First, as the articles highlight, customers in this market often find themselves very quickly, severely in debt and thus the principle of Prevention of Over-Indebtedness is not being met. These lenders bypass even basic repayment capacity analysis, and apply lax credit standards. In some cases, consumers who are bankrupt, without jobs, and even living on social welfare programs receive loans they cannot afford– as their employment information is falsified by car salesmen. Score: standard not met.

The principle of Appropriate Product Design and Delivery Channels is also missing in action. Some of these loan products are designed such that the loan size for a run-down used car – whose defects are also not adequately disclosed to the consumer – is greater than the value of the car. In The New York Times’ examination, it was found that the size of the loan was typically more than twice the value of the car. Buyers drive off the lot and straight underwater. In the case of the title loan market, used by 1.1 million households in 2013 to obtain fast cash in exchange for their car titles, inability to keep up with repayments, quickly leads to repossession of the car. Because the cars resell for an amount smaller than the loan principal, the now carless borrower may still be paying off the debt years later. Score: standard not met.

Recent press describes many cases where the principle of Transparency in this subprime auto loan market is not being met. I’m curious to see a deeper exploration of disclosure mechanisms, but the Times’ series documents instances of purposefully murky communication, linguistic barriers, misunderstood contracts, and customers who do not feel comfortable asking questions. With these auto loans, car dealers are in effect the agents of the finance company that extends the loans. Given their incentives – to sell more cars – and their training – focused on automobiles, not financial services – they are not reliable sources of information. Score: standard not met.

On Responsible Pricing, the series devotes an article to the high interest rates charged. For some of the loans inspected, interest rates were as high as 29 percent, with the occasional incidence of excessive fees and add-on products required for loan purchase such as high-cost insurance policies. Score: we can’t judge without knowing more about the costs of making such loans, but we do know that prime customers receive significantly lower rates.
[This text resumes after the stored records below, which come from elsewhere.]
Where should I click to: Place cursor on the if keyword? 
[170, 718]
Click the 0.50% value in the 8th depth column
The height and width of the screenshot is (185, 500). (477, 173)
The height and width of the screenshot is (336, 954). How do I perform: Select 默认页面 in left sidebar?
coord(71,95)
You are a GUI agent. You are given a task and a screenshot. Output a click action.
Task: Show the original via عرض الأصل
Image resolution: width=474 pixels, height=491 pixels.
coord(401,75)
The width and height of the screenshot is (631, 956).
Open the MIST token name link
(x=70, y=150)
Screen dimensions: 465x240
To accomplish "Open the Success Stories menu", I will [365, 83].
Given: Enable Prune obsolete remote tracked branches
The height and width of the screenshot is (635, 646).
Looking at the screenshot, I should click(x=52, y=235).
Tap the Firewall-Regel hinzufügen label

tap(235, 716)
The series’ articles also expose how the principle of Fair and Respectful Treatment of Clients is infringed by lenders using devices that can remotely disable a car’s ignition the minute a borrower misses a payment. One of the articles quotes Robert Swearingen, a lawyer with Legal Services of Eastern Missouri, in St. Louis, who says: “No middle-class person would ever be hounded for being a day late. But for poor people, there is a debt collector right there in the car with them.”
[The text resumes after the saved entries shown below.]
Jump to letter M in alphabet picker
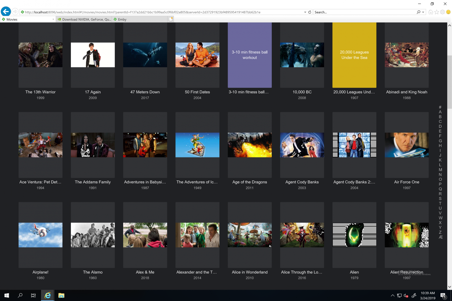 pos(440,170)
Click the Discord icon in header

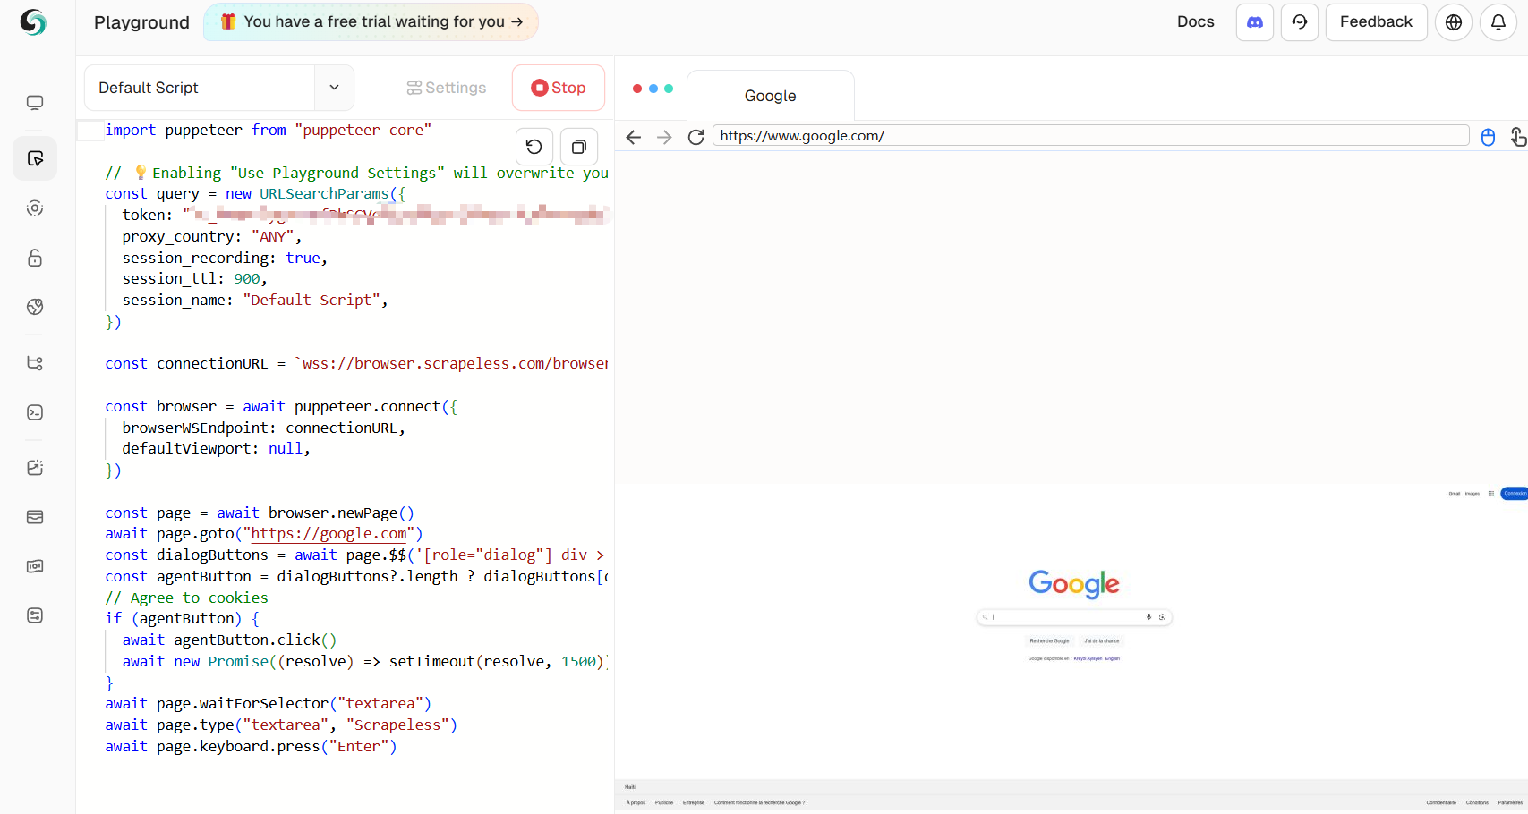tap(1254, 22)
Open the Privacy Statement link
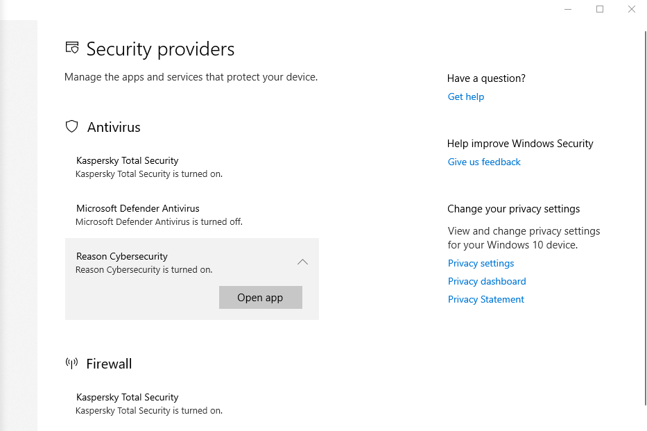 (486, 299)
Along with falsifying employment activity, lenders and car dealers in this market have been found to use aggressive sales techniques and poorly treat desperate clients who absolutely need cars to get to their jobs. For instance, the Times recounts lenders misleading borrowers on their loan qualification such that they will jump on whatever is offered, even if the terms are contrary to their interests. Score: below standard.
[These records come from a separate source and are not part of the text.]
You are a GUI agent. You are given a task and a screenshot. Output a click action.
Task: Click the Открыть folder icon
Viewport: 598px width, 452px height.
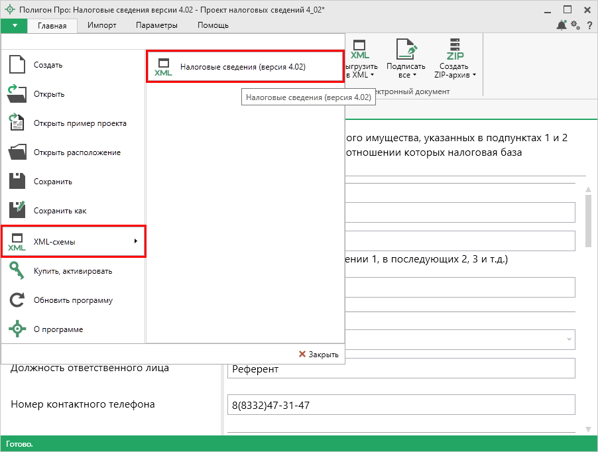pyautogui.click(x=17, y=94)
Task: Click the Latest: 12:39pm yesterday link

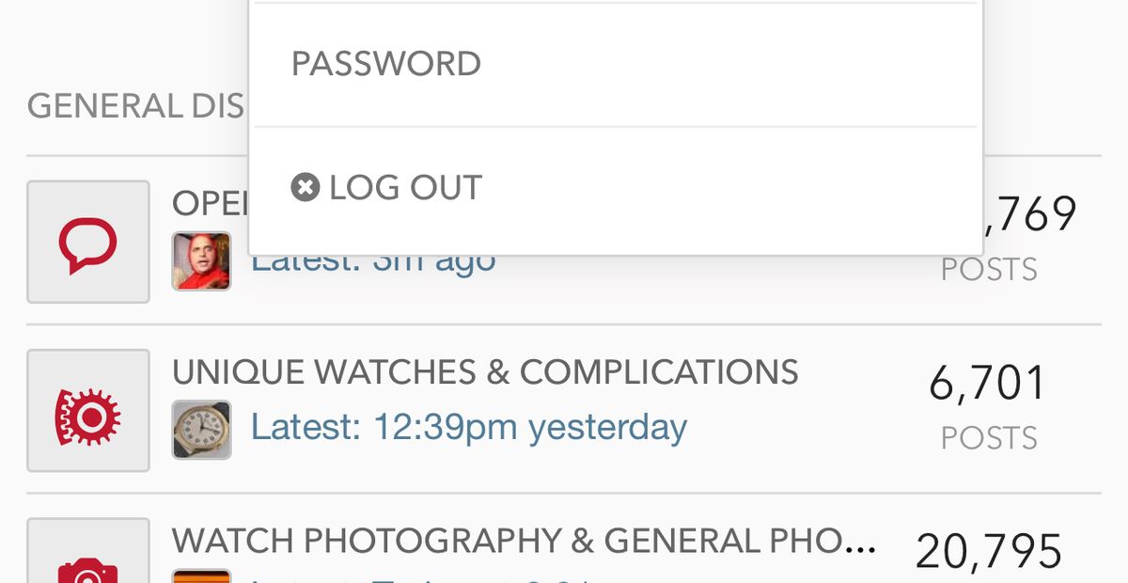Action: [467, 427]
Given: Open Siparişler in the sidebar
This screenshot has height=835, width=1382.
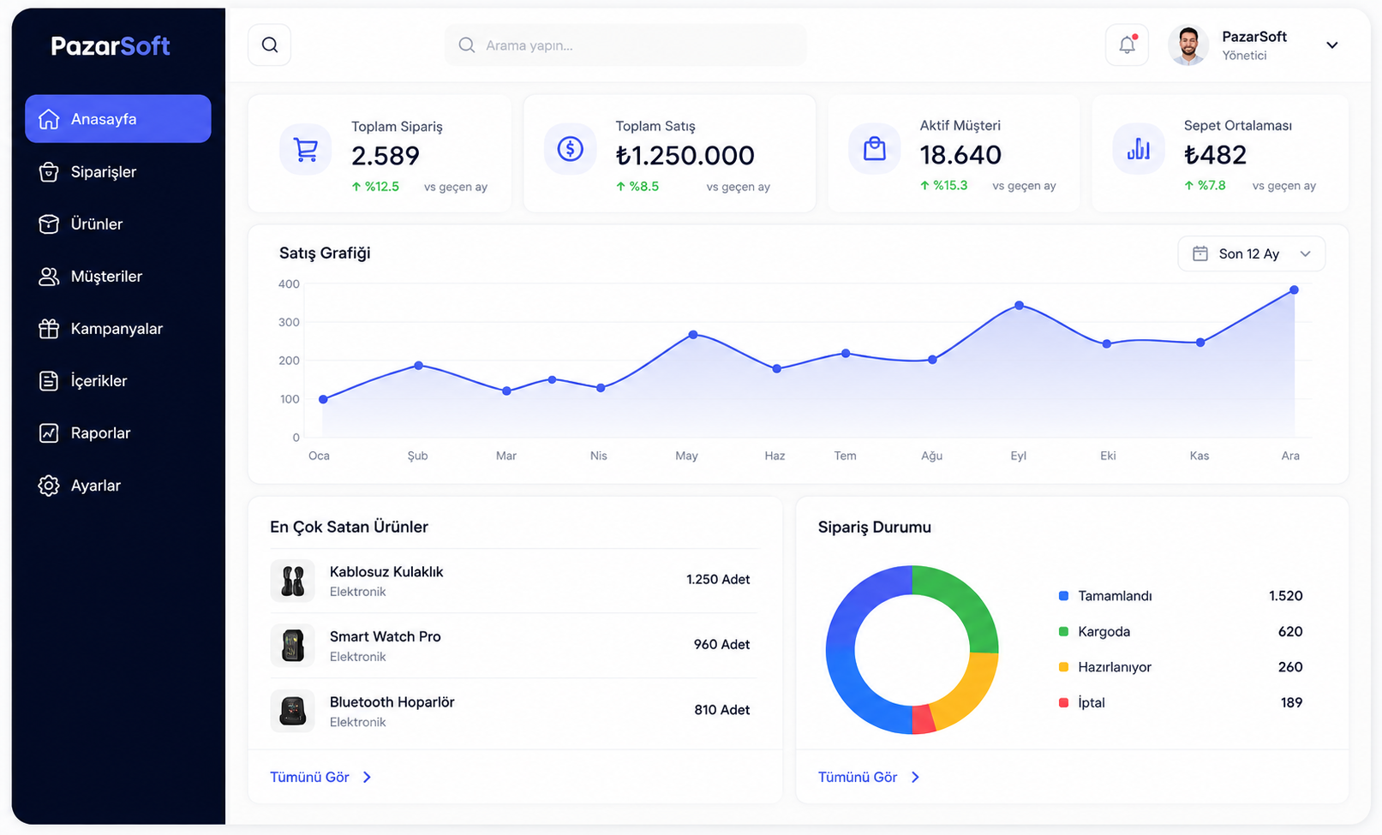Looking at the screenshot, I should 118,171.
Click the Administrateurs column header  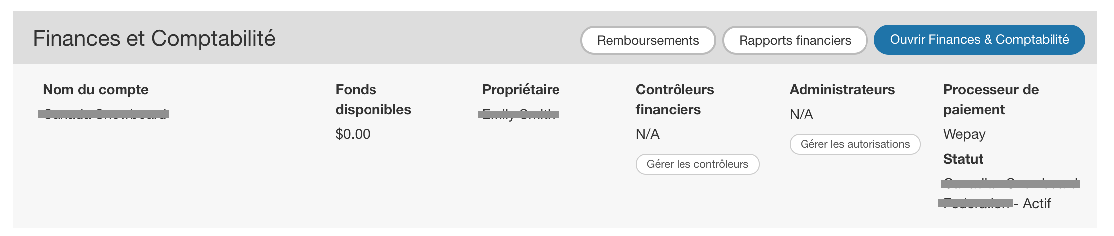click(x=842, y=90)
With tie-ins to the Campaign’s Client Protection Principle of Privacy of Client Data, these devices point to the double-edged sword of big data. While such surveillance and personal data gathering can be troubling, lenders are also framing such technologies as a way of understanding and evaluating customers who have no credit history, thus allowing them to serve the underserved. Score: questionable.

Finally, if a borrower wants to argue about falsified information, repossession, or another grievance, they by and large do not have any mechanisms for complaints resolution – the final Client Protection Principle. When a borrower goes to the bank for recourse, the reporting shows, the bank tells them this is a problem for the dealer, who then sends them back to the bank. Score: standard not met.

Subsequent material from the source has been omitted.